People with schizophrenia smoke up to three times more than the general population and more than most psychiatric populations. Schizophrenia patients who smoke also have higher levels of nicotine in their bodies because they tend to extract more nicotine per cigarette than other smokers.
I have been an on and off cigarettes since I was in my mid teens. I go through periods where I chain smoke but I also have periods of abstinence. It’s an ongoing battle. I hate being a slave to something.
As a teen, the group of people I associated with all smoked. I took it up through peer pressure I guess. Nobody likes smoking when they first take it up.
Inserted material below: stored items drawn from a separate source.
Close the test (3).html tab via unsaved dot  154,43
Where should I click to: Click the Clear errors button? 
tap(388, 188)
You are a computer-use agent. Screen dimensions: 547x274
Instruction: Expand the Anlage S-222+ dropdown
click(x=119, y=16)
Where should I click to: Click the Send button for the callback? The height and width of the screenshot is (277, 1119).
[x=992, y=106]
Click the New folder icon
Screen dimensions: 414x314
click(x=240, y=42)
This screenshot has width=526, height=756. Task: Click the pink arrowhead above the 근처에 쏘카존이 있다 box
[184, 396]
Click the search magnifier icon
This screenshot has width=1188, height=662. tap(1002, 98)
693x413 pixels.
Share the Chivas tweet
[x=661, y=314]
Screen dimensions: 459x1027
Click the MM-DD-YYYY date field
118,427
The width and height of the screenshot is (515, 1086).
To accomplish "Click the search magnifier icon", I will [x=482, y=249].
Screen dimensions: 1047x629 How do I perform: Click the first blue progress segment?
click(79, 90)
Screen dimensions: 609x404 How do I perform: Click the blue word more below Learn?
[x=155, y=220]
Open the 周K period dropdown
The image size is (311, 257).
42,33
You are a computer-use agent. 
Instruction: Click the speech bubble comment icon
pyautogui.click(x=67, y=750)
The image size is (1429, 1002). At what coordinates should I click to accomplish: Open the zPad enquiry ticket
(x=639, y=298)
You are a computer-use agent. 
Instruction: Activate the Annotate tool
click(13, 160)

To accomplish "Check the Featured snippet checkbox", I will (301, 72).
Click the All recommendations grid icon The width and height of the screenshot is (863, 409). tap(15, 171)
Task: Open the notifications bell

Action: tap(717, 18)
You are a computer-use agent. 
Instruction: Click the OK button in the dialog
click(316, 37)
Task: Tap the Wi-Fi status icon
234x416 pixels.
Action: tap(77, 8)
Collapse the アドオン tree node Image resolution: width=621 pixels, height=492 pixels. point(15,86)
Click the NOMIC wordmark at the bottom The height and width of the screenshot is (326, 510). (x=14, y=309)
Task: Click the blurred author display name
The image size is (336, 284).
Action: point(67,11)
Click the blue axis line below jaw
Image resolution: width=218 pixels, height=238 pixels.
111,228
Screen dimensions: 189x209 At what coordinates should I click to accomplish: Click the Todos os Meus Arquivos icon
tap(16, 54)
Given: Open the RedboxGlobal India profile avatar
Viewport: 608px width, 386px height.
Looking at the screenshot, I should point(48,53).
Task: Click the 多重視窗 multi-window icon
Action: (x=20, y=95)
It made me nauseous and gave me a head spin. This didn’t stop me from doing it. At first it was the occasional smoke during lunch break or at parties. It wasn’t an addiction – It was just something I did because everyone else was doing it. After a few years I gained a dependency. I now needed that nicotine hit.
I’m now 37 and I’m in hospital so I’m smoking like a chimney. I gave up for two months before being admitted. I bought a pack the day before I got in here as I knew the temptation would be too strong as over half of the patients smoke. Sometimes I smoke simply for something to do. It’s also a good chance to socialise with people who are getting their fixes too.
I’m not sure what the exact number is but my shrink told me that something like 90 percent of people with schizophrenia smoke. I don’t want to make this an excuse to continue smoking but it surely interesting. Does this mean because of my illness I find it harder to quit than other people? It doesn’t help with my symptoms at all.
The cost alone should be enough to make me quit. I spent over 85 dollars on a pack yesterday and that was at the supermarket which is cheaper than the service station where I usually go. Most of that goes to the bloody government.
All I can do is keep trying. At least I’m aware I need to quit. I know people who smoke and have no desire to stop. I’ve been using nicotine gum but that became an addiction too. I was chewing four pieces at a time. As soon as I get out of here and I’m home I’ll give it another shot.